● Work to be completed: Return the listing below in full, exactly.

--- START ---

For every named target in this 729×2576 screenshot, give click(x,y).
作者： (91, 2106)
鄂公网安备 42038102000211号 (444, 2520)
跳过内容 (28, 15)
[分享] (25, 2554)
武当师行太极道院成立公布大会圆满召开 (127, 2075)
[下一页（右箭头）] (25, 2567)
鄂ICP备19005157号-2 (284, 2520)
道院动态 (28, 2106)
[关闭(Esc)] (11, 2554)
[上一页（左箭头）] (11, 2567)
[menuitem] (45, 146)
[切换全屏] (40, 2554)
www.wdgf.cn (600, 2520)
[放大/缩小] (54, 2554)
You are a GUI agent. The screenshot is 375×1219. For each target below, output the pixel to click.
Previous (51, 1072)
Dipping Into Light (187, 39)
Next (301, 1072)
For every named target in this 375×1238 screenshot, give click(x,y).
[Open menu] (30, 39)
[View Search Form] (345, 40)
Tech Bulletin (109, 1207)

--- END ---

● Answer section:
For every named target in this 729×2576 screenshot, give click(x,y).
作者： (91, 2106)
鄂公网安备 42038102000211号 (444, 2520)
跳过内容 (28, 15)
[分享] (25, 2554)
武当师行太极道院成立公布大会圆满召开 (127, 2075)
[下一页（右箭头）] (25, 2567)
鄂ICP备19005157号-2 (284, 2520)
道院动态 (28, 2106)
[关闭(Esc)] (11, 2554)
[上一页（左箭头）] (11, 2567)
[menuitem] (45, 146)
[切换全屏] (40, 2554)
www.wdgf.cn (600, 2520)
[放大/缩小] (54, 2554)
You are a GUI agent. The screenshot is 375×1219. For each target below, output the pixel to click.
Previous (51, 1072)
Dipping Into Light (187, 39)
Next (301, 1072)
For every named target in this 375×1238 screenshot, give click(x,y).
[Open menu] (30, 39)
[View Search Form] (345, 40)
Tech Bulletin (109, 1207)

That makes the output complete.